I’ve been waiting to get my hands on David Weinberger’s latest book Everything is Miscellaneous: The Power of the New Digital Disorder, but unfortunately it arrived from Amazon the afternoon I left for my four day trip to Illinois. (Btw, anyone see where I was yesterday???) Being the impatient type that I am, I picked up a copy in a bookstore yesterday, and while I haven’t gotten too far into it, I’m glad I did. (Plane ride home tonight…)
Anyway, I know it’s cheating, and on some level ironic, but the first thing I did was check out the decidedly un-miscellaneous index to see what he had written about education. Unfortunately, though not surprisingly, the answer was not much. And I have no doubt that as I read through this, there will be all sorts of connections to our own issues and struggles with the changing structure of knowledge and information. But anyway, here’s a taste.
At one point, Weinberger discusses “Social Knowers,” and he describes the typical Massachusetts classroom at the end of the year where students are taking standardized tests.
The implicit lesson is unmistakable: Knowing is something done by individuals. It is something that happens inside of your brain. The mark of knowing is being able to fill in a paper with the right answers. Knowledge could not get any less social. In fact, in those circumstances when knowledge is social we call it cheating.
Nor could the disconnect get much wider between the official state view of education and how our children are learning. In most American households, the computer on which students do their homework is likely to be connected to the Net. Even if their teachers let them use only approved sources on the Web, chances are good that any particular student, including your son or daughter, has four or five instant messaging sessions open as he or she does homework. They have their friends with them as they learn…
One thing is for sure: When our kids become teachers, they’re not going to be administering tests to students sitting in a neat grid of separated desks with the shades down.
I hope he’s right…
One last observation. Yesterday in a workshop with some independent school teachers, we were talking about IM, and someone said that she had a student tell her that IM is where the drama in her life plays out. It struck me how powerful that tool can be and how different that is even for me.
Anyway, more on the book as I plow through it…
Technorati Tags: davidweinberger, knowledge, learning
Heh – I had exactly the same thing happen, with the book arriving the day I left for a series of talk and workshops.
One reviewer noted that the book is dedicated to librarians. I wonder if that shapes the entire approach, with a specific way of getting at teaching.
I don’t know if these tools will change the way kids will look at schools when they grow up and become the ones in charge. The concept of “school” is a powerful meme in our society.
I can’t listen to your blog like I could before…is something amiss with the Talkr site?
On the IM front Will – I am finding Twitter especially wonderful – I see that you have a Twitter acount but have not used it much. Twitterific for Apple or Twitteroo for Windows brings its value alive
All the best Rob
He makes some connections with education in his speech at the Scottish Learning Festival last year. Video and transcript right here:
http://www.ltscotland.org.uk/sett/previousconferences/2006/seminarsandkeynotes/seminars/ministerialaddressandeverythingismiscellaneous.asp
Hi Will,
I too am about 1/2 through Weinberger’s book. I feel like I’ve heard it all before (ie… Wikipedia is amazing). However, conflating information access and learning is troublesome.
As for the quote from the young person you shared, I know it’s dramatic (see teenager), but what does it mean? Does it have an intellectual value?
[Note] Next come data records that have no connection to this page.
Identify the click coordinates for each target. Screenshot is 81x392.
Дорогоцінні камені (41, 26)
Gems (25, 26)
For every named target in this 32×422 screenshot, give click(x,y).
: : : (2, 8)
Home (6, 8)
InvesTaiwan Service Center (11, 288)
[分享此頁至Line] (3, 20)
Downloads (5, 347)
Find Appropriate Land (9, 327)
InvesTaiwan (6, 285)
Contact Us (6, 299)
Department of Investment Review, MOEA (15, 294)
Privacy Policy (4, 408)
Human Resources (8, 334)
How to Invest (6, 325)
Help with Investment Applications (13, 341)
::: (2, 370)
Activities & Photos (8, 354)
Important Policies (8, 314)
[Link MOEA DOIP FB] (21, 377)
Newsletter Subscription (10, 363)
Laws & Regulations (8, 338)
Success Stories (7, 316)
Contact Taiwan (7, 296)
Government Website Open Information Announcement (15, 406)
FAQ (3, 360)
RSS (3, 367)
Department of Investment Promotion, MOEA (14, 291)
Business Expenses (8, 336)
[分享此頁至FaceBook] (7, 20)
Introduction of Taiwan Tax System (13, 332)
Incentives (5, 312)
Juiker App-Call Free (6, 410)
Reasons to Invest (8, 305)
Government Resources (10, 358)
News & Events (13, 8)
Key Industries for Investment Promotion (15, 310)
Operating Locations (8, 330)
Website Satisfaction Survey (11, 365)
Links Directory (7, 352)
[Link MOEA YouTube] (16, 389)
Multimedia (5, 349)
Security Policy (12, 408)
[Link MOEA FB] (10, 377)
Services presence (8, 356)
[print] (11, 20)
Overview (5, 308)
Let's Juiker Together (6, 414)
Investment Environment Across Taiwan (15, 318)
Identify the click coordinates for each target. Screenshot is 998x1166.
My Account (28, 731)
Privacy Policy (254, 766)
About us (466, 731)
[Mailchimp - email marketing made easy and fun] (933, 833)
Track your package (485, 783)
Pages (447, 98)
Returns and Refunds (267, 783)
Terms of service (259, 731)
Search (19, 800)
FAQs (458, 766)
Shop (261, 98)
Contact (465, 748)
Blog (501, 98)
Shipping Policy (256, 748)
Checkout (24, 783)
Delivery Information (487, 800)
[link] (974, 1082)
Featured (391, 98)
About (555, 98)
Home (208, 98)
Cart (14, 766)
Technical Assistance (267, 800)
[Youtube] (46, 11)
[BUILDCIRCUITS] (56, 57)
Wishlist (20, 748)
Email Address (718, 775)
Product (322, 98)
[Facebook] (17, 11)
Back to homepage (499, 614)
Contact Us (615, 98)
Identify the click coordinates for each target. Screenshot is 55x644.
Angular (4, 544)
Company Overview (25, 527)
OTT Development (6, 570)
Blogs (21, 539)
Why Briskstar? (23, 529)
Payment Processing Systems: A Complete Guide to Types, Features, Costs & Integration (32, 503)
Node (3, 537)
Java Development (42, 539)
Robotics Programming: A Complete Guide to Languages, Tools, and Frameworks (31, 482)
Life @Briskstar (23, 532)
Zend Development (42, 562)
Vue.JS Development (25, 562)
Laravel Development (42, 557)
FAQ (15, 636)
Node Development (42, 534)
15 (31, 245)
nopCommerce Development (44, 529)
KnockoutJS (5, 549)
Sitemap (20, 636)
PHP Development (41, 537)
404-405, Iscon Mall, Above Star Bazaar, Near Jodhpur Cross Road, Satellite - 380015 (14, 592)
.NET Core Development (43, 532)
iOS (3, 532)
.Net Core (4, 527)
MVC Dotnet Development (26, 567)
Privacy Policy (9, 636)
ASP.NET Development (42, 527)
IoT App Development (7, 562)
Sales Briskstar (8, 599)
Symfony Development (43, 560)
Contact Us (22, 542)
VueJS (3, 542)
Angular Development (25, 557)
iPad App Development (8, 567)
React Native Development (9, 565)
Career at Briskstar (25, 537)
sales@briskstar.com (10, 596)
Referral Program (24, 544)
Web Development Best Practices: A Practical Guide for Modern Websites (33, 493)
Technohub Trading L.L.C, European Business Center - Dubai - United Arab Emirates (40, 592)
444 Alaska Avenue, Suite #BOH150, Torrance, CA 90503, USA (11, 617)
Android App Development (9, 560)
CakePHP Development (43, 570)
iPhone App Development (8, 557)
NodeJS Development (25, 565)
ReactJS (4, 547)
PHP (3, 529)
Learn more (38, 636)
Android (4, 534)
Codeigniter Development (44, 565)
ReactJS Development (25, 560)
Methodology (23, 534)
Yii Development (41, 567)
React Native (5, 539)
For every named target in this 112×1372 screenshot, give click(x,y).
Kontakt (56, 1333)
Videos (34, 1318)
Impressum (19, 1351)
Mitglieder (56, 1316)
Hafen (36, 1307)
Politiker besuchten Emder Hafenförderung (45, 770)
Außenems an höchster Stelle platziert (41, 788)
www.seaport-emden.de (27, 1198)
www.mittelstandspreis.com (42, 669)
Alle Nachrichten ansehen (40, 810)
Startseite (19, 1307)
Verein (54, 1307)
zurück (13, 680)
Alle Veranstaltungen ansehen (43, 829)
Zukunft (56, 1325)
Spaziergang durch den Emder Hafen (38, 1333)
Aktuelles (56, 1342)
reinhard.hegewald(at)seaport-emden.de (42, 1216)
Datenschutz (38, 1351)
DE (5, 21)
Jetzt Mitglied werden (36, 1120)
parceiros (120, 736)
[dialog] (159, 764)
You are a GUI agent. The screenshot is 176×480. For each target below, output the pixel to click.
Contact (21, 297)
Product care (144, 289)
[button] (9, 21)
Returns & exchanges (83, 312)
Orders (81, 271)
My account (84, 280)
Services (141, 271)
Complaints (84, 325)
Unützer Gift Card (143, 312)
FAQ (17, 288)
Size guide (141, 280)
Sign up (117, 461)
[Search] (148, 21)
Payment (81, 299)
I LOVE instant messaging because it’s a quick elegant cheap way to share digital resources. Chat seems LOTS less interesting or purposeful.
Were schools getting all excited about giving every child a telephone (or a street corner) because “that’s where the drama of live plays out?”
I meant to type, “drama of life,” in my above post.
Unfortunately, much of what is being done in public schools is not because it is the right thing but it is because of the funding mechanism and a short term mentality.
Just as a short term “day trading” mentality in the stock market is a recipe for disaster — the “day trading” mentality in school systems causes administrators (and teachers) to sacrifice the long term well being of a student’s educational repertoire for the short term hope of a good test score for the school and teacher.
Funding is forcing this mentality and it is in places that are either already succeeding or where real visionaries lie that teachers are allowed to innovate and do the right thing.
I doubt this generation will advocate the bubbling of boxes but it may take this generation entering into the political scene to make it happen.
I don’t think that the next generation of teachers will rebel against standardized testing. Their teacher education programs are more vocational and conservative. They have no experience or knowledge of more humane sensible approaches.
Plus, the current generation is quite happy to deploy the Nuremberg Defense and do to children what they know to be destructive. How do you explain such compliance?
Check out:
http://www.districtadministration.com/pulse/commentpost.aspx?news=no&postid=18059
Will: learn to be patient. The book was there waiting for you. It would have been worth the wait.